→ **Data extract**
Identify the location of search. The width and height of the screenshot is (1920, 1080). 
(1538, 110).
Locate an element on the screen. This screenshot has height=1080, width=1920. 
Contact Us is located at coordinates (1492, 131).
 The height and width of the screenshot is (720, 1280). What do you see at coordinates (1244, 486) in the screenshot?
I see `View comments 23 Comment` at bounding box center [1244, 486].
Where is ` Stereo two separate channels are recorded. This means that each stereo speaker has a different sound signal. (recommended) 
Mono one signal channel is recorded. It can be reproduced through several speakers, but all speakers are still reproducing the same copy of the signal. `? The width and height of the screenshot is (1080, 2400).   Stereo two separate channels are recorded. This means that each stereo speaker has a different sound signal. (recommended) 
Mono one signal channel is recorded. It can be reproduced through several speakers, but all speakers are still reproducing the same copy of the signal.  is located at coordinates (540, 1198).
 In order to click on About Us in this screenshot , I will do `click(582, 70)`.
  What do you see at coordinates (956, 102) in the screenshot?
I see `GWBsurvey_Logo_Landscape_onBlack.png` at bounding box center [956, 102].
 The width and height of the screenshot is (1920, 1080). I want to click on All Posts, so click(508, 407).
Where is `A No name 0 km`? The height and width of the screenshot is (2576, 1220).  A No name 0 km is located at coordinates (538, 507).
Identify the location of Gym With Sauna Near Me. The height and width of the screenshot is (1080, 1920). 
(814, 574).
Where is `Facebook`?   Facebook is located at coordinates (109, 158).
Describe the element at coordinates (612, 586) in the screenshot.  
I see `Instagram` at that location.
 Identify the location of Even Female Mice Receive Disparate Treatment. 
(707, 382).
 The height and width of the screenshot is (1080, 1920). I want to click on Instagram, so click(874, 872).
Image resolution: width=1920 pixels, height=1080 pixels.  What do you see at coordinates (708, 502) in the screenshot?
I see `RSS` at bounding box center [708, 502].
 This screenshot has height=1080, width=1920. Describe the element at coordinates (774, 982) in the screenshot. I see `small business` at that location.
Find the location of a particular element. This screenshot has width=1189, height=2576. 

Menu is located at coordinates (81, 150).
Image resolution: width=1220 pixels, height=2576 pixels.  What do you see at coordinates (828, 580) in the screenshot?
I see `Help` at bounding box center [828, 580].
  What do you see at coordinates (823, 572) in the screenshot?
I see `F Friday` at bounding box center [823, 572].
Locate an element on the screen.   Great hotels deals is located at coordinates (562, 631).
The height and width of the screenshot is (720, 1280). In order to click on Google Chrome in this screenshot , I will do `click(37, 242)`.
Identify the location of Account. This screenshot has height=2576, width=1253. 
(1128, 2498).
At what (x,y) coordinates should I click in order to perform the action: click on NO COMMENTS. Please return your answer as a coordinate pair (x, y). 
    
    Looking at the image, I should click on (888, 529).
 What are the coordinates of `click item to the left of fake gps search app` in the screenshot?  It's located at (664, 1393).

→ **What the exercise asks**
Starting with the line containing "What do you see at coordinates (823, 572)" and going on through the end of the records, write those lines out again with "Account" swapped for "Sign In" and nothing else changed.

→ **Output of the task**
  What do you see at coordinates (823, 572) in the screenshot?
I see `F Friday` at bounding box center [823, 572].
Locate an element on the screen.   Great hotels deals is located at coordinates (562, 631).
The height and width of the screenshot is (720, 1280). In order to click on Google Chrome in this screenshot , I will do `click(37, 242)`.
Identify the location of Sign In. This screenshot has height=2576, width=1253. 
(1128, 2498).
At what (x,y) coordinates should I click in order to perform the action: click on NO COMMENTS. Please return your answer as a coordinate pair (x, y). 
    
    Looking at the image, I should click on (888, 529).
 What are the coordinates of `click item to the left of fake gps search app` in the screenshot?  It's located at (664, 1393).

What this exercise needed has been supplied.